* **CHALLENGE**: Convert the text lines of the entries below into a JSON list of strings, with one string per line and blank lines omitted. Leave the pictures out.

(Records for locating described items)
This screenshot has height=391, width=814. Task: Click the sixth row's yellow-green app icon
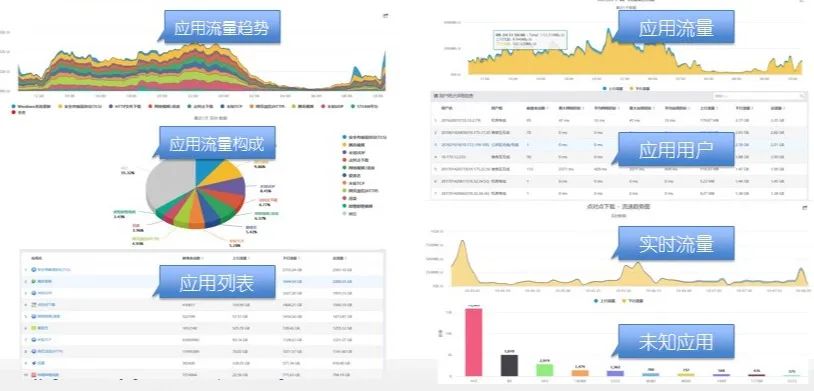point(34,328)
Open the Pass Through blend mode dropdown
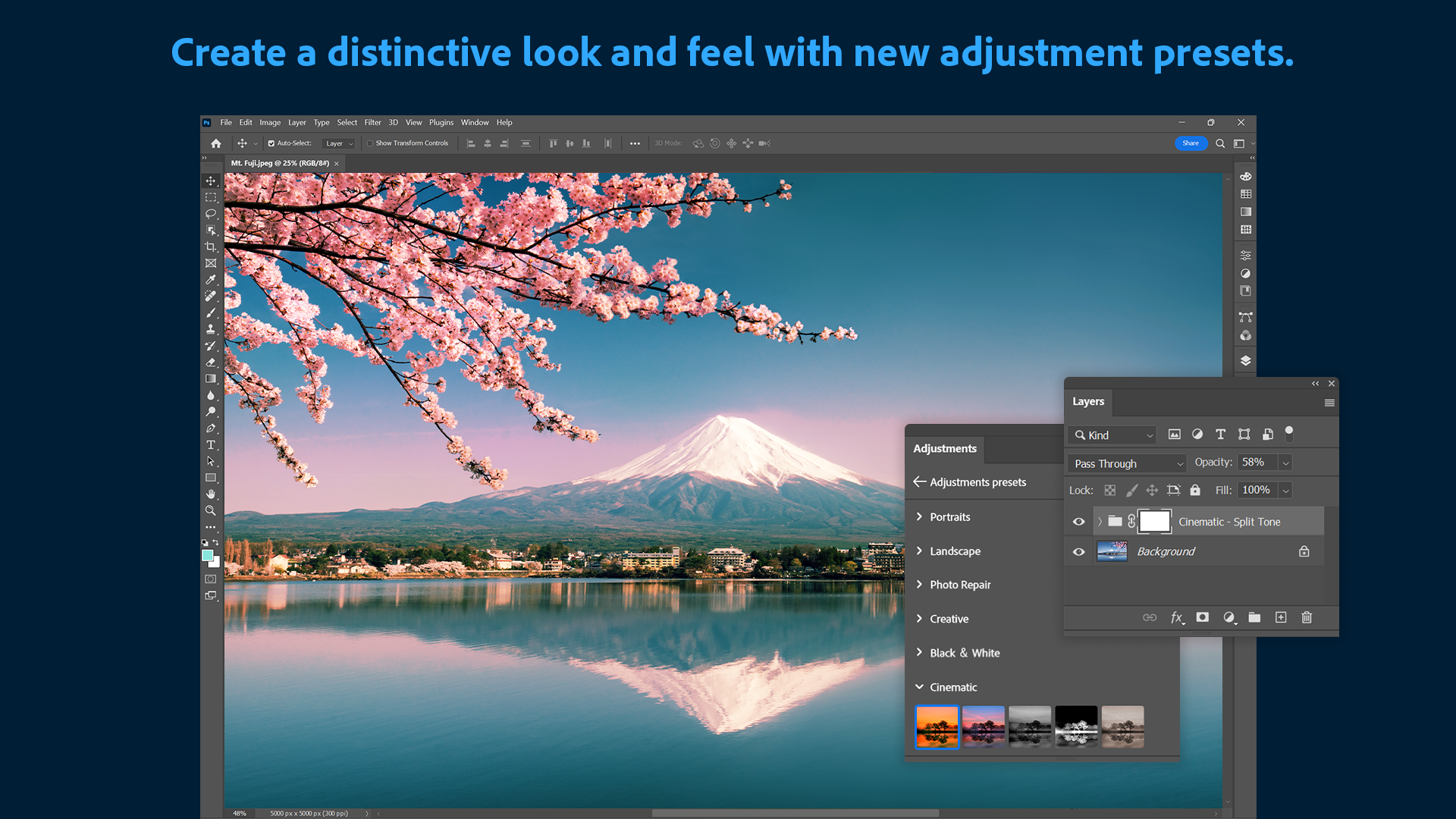The image size is (1456, 819). click(x=1125, y=463)
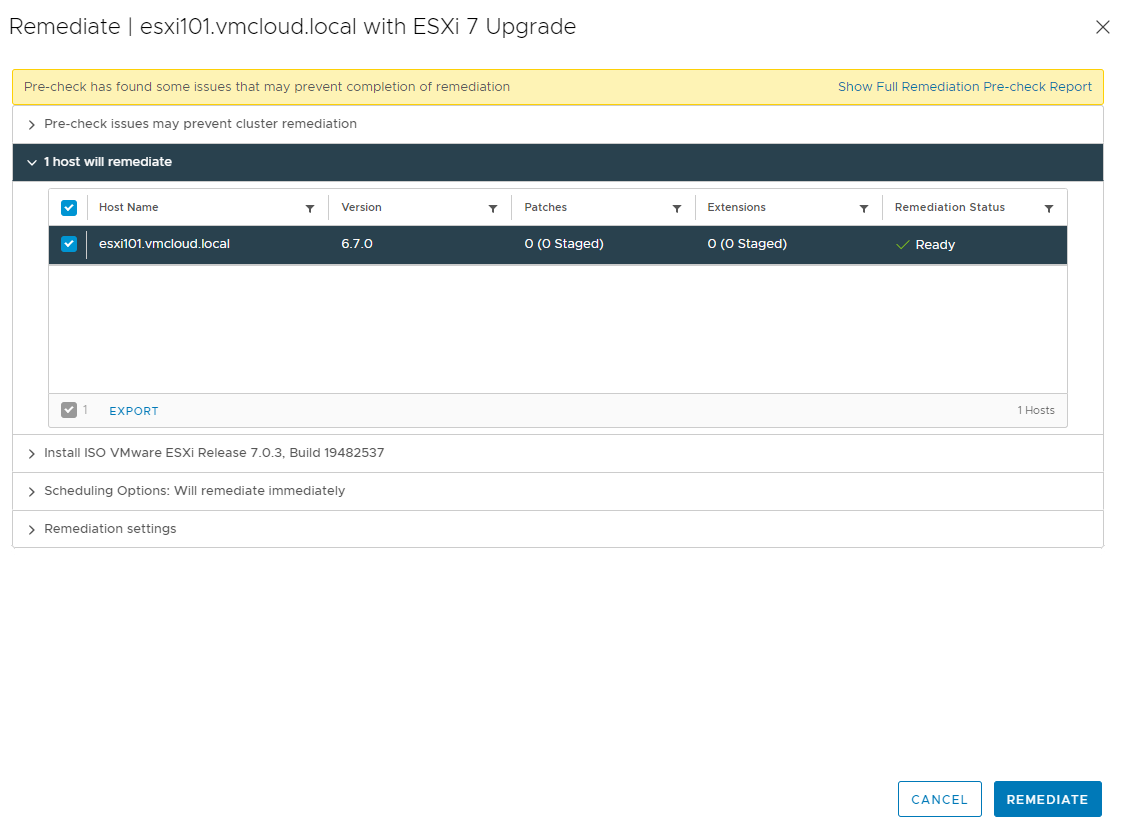Open the Host Name column filter
This screenshot has width=1126, height=833.
coord(309,207)
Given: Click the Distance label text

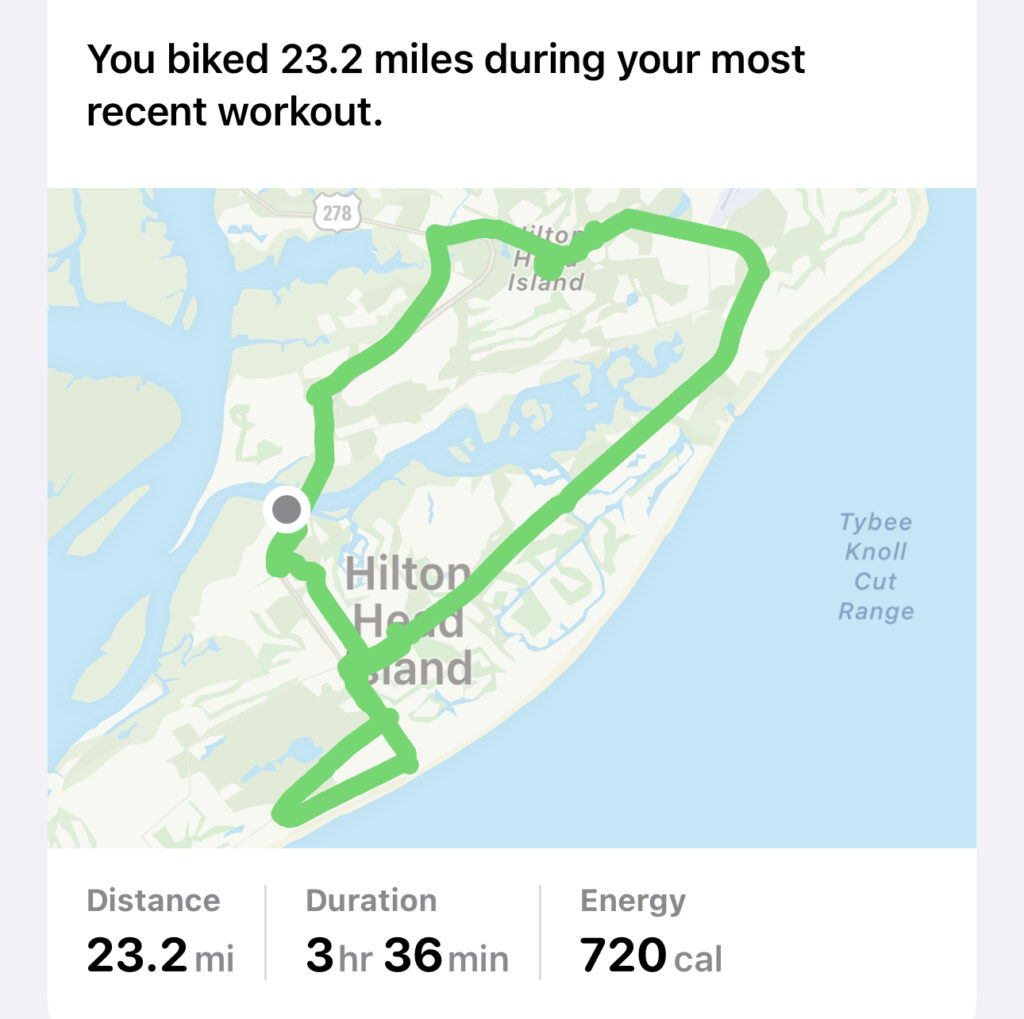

* **THE RESULT**:
[
  "This screenshot has height=391, width=814. Task: Click the sixth row's yellow-green app icon",
  "point(34,328)",
  "Open the Pass Through blend mode dropdown",
  "The image size is (1456, 819). click(x=1125, y=463)",
  "Open the Host Name column filter",
  "This screenshot has width=1126, height=833.",
  "coord(309,207)",
  "Given: Click the Distance label text"
]